Toen kwam het liedje “A hundred thousand Angels” en ik voelde dat Natalie een engel is. Net als mijn geweldige GGZ behandelaar, mijn man, mijn kinderen, mijn ouders, mijn vriendinnen en familie, mijn oude paard en mijn hond, iedereen om me heen en iedereen die me helpt groeien in dit leven is een engel.
Een engel
Maar de grootste openbaring was dat ikzélf óók een engel ben. Ik heb mezelf gered uit dat kleedhokje. De kleine Roos en ook de volwassen Roos.
Ik draag dat kleine meisje bij me. In me. Ze is een deel van mij en zal dat altijd blijven. En wat andere mensen ook zullen zeggen of doen. Het maakt niet uit, want hier bij mij is ze helemaal veilig. Samen kunnen we rouwen om wat er is gebeurd. Samen kunnen we het verwerken. In het hier en nu. Waar alles goed en veilig is. Want we zijn uit het kleedhokje.

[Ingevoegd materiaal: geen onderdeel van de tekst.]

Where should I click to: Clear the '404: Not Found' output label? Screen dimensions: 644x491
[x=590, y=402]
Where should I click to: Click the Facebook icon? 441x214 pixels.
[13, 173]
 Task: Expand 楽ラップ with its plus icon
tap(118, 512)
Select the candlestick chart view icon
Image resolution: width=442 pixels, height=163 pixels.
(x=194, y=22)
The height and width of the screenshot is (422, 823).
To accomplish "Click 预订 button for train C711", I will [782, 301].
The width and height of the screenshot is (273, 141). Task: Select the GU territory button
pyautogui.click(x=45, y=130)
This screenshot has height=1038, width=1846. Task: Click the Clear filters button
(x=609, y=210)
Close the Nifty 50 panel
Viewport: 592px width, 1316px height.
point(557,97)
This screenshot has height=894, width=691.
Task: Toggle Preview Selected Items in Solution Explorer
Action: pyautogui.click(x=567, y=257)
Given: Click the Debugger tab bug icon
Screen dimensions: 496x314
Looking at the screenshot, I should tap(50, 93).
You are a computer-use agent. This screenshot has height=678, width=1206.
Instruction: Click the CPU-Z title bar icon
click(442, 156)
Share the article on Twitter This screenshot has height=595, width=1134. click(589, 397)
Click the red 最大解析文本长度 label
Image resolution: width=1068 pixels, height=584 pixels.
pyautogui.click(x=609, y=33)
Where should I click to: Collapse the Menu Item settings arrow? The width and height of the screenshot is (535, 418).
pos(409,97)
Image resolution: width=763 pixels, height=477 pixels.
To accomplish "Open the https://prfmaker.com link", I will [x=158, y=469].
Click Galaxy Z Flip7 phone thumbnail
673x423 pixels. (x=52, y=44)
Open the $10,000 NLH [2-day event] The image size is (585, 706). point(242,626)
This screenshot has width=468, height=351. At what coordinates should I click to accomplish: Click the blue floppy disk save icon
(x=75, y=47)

Ineens voel ik me niet meer onveilig, eenzaam en verlaten. Ik voel me vol vertrouwen. Ik voel me de oervrouw waar Natalie het altijd over heeft, maar die ik nog nooit zo had kunnen ervaren. Het kleine meisje voelt zich ook niet meer onveilig, angstig en verlaten. Ze vertrouwt op mij. En ik vertrouw op mezelf.
De reddende engel die ik altijd zocht, blijk ik zelf te zijn.